O YAML tem um recurso que o JSON simplesmente não tem: você pode nomear um valor e reutilizá-lo, em vez de repeti-lo. É uma das maiores razões de um arquivo YAML e seu equivalente em JSON não se parecerem.

A sintaxe

  • Uma âncora &nome rotula um nó.
  • Um alias *nome se refere de volta a ele, inserindo o mesmo valor.
  • Uma merge key <<: *nome mescla as chaves de um mapping ancorado no mapping atual, uma forma comum de compartilhar padrões (defaults).

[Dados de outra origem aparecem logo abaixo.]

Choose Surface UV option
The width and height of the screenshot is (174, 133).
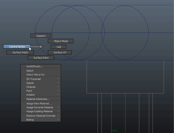point(60,52)
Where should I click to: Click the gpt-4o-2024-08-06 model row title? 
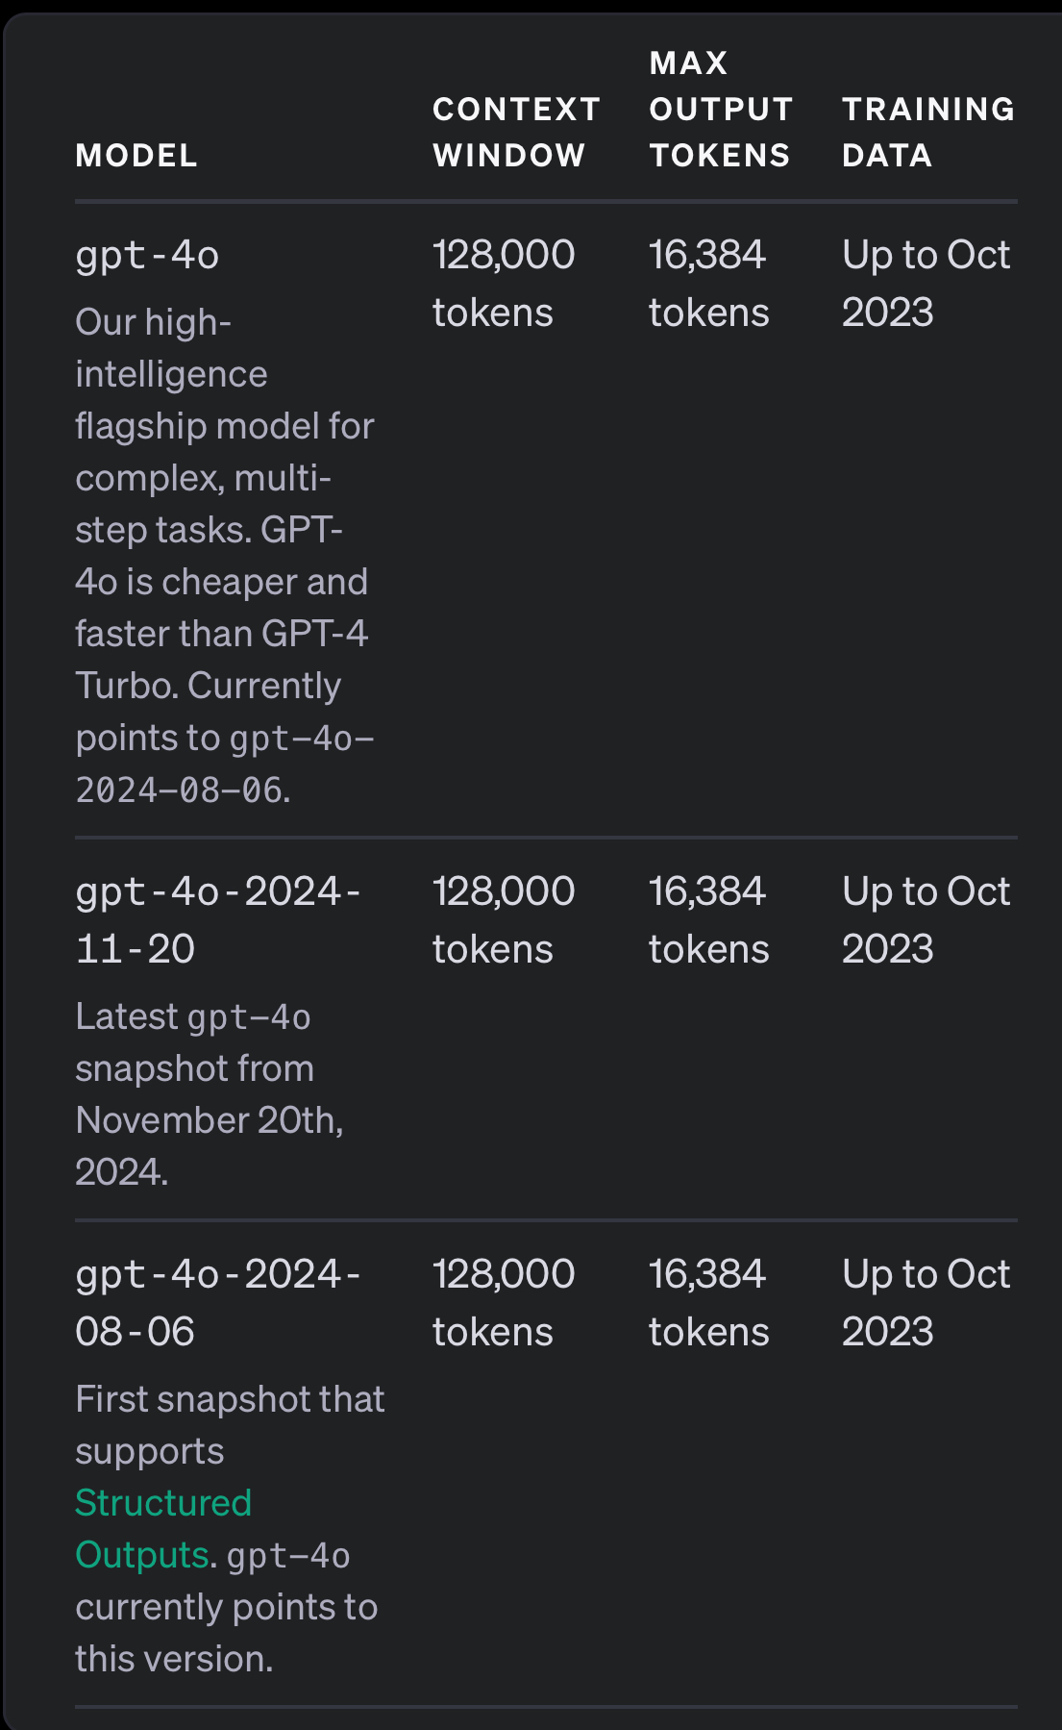pos(217,1302)
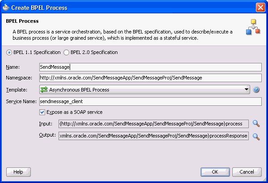Click the Template help question-mark icon
Image resolution: width=268 pixels, height=183 pixels.
[x=256, y=90]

Então um conjunto base de configurações pode ser definido uma vez com uma âncora e puxado para vários lugares com aliases, mantendo o arquivo DRY. Isso é muito usado em configs de CI e em ferramentas próximas do Kubernetes.

O que a conversão faz com eles

O JSON não tem âncoras, aliases nem merge keys, então um conversor os desreferencia: cada alias é substituído por uma cópia completa do valor para o qual apontava, e cada merge key é expandida nas chaves mescladas de fato. O JSON resultante é correto mas maior, e o compartilhamento se foi. Converter de volta para YAML não reconstrói as âncoras, então um round-trip pelo JSON silenciosamente achata a reutilização em duplicação. Se a compactação importava, isso é uma perda real, não apenas cosmética.

A armadilha de segurança

Como um alias pode apontar para algo que ele próprio contém aliases, o YAML permite expansão exponencial. O clássico ataque "billion laughs" aninha âncoras de modo que um arquivo minúsculo expande para gigabytes ao ser resolvido, esgotando a memória. É por isso que um parser YAML cuidadoso limita a expansão de aliases, e por que converter YAML não confiável não é grátis: a expansão acontece durante a conversão. É a mesma classe de risco de uma expansão de entidade XML, e uma razão para tratar YAML de fontes desconhecidas com a mesma cautela que qualquer outra entrada não confiável.